[WHAT YOU HAVE TO DO]
Please give back only the lines below from the one containing "The width and" to the one containing "Task: Click the yellow", each repeated word for word, both ends included.

[AVAILABLE RECORDS]

***

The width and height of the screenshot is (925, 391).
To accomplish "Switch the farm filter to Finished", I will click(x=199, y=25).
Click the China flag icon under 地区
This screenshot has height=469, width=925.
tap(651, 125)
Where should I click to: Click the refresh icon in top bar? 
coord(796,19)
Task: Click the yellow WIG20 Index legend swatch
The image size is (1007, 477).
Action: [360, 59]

***

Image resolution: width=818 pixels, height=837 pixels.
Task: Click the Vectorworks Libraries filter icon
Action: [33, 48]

***

[RESULT OF THE TASK]
The width and height of the screenshot is (925, 391).
To accomplish "Switch the farm filter to Finished", I will click(x=199, y=25).
Click the China flag icon under 地区
This screenshot has height=469, width=925.
tap(651, 125)
Where should I click to: Click the refresh icon in top bar? 
coord(796,19)
Task: Click the yellow WIG20 Index legend swatch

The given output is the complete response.